• [DESCRIPTION OF THE TASK]: Pick out all lines in the listing holding the string "target" and copy them.

**** ENTRIES SUPPLIED ****

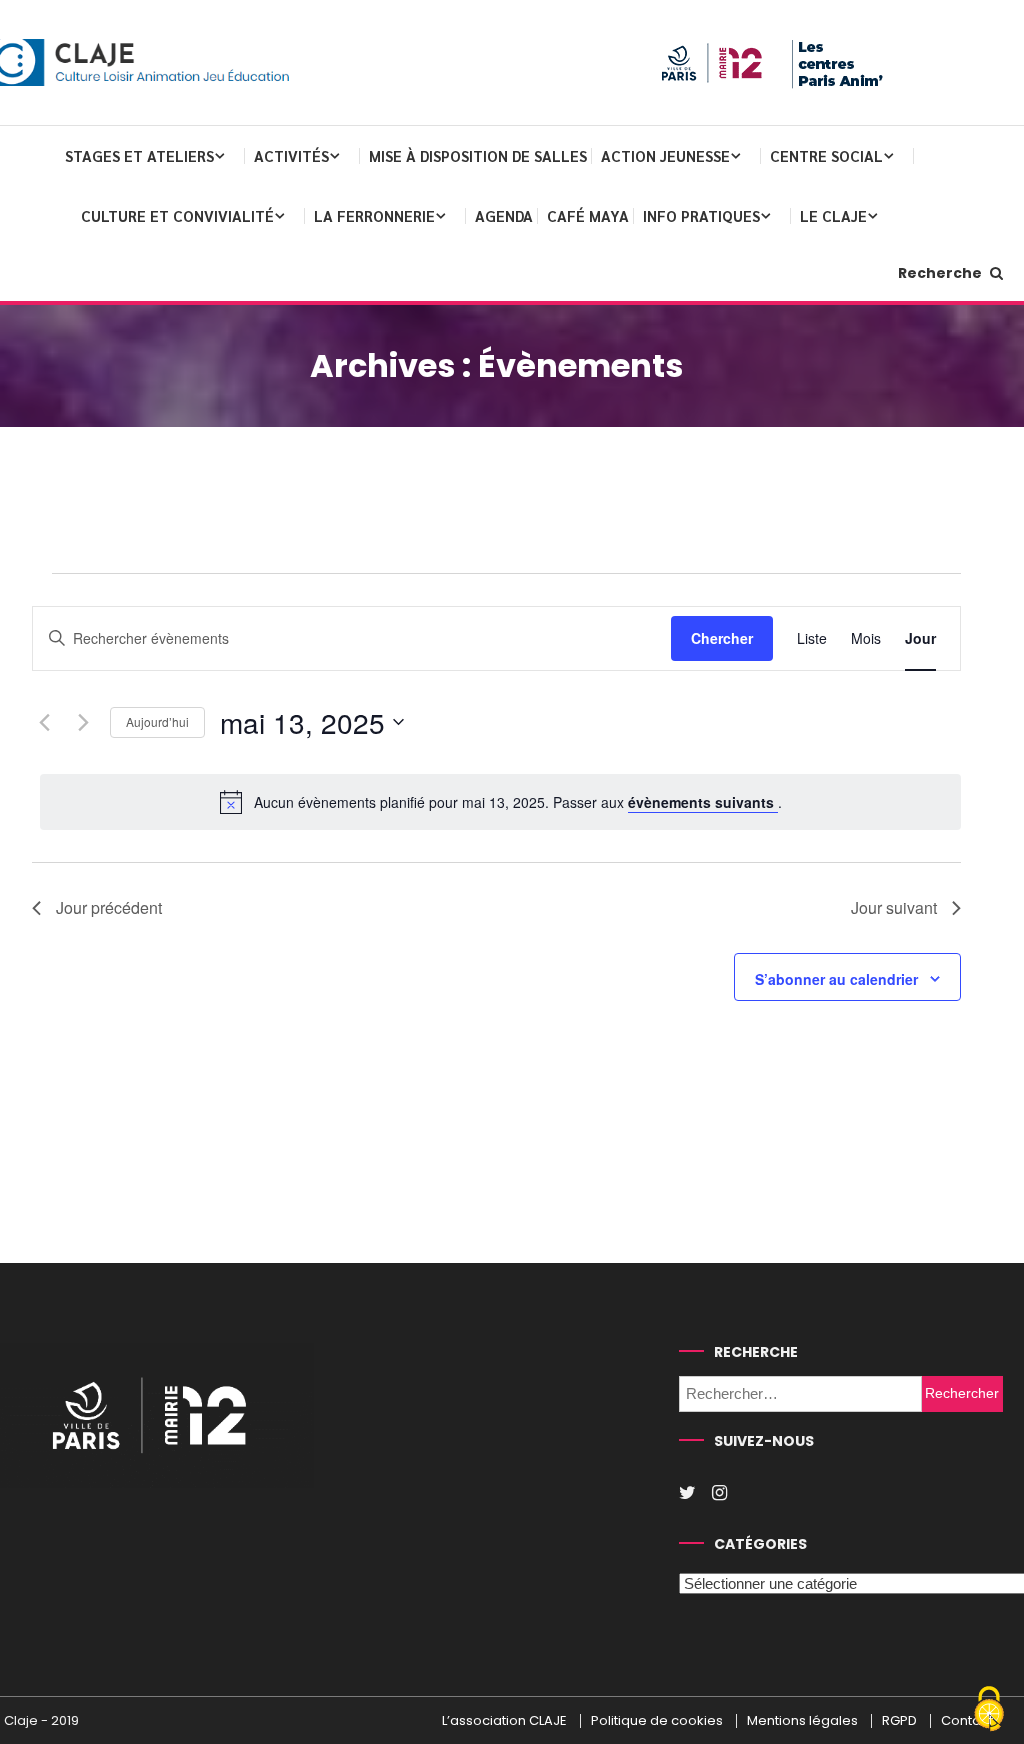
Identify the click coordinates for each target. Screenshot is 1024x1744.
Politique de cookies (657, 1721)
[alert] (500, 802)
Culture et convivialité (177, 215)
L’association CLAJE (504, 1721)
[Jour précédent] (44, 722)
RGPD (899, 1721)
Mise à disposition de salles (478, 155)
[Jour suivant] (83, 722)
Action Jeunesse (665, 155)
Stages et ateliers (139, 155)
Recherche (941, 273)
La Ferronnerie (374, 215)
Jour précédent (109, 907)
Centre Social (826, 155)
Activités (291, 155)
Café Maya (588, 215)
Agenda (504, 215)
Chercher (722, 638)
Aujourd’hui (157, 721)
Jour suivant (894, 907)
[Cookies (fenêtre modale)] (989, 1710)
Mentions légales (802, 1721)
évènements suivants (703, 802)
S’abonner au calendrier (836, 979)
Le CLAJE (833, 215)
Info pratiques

****
**** ENTRIES SUPPLIED ****

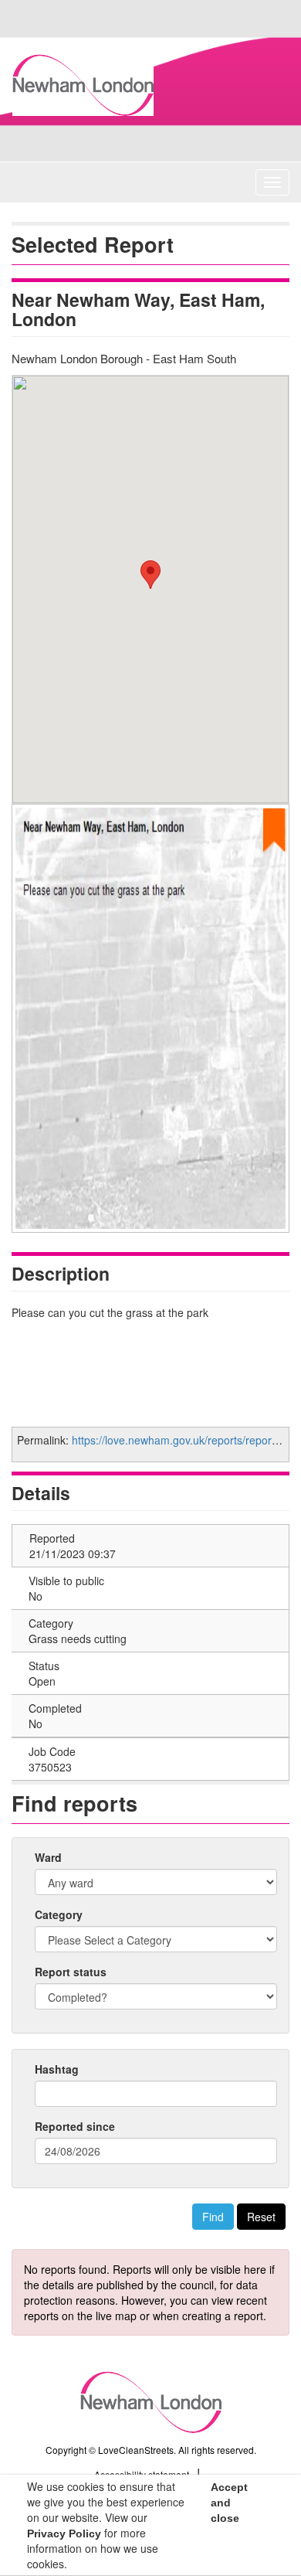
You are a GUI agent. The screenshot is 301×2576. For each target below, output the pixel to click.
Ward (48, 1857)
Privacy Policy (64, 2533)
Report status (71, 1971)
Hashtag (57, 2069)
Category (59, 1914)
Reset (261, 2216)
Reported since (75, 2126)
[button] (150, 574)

****

• [ANSWER BOX]:
Identify the click coordinates for each target. Screenshot is 1024x1744.
You are a GUI agent. The screenshot is 301×2576. For each target below, output the pixel to click.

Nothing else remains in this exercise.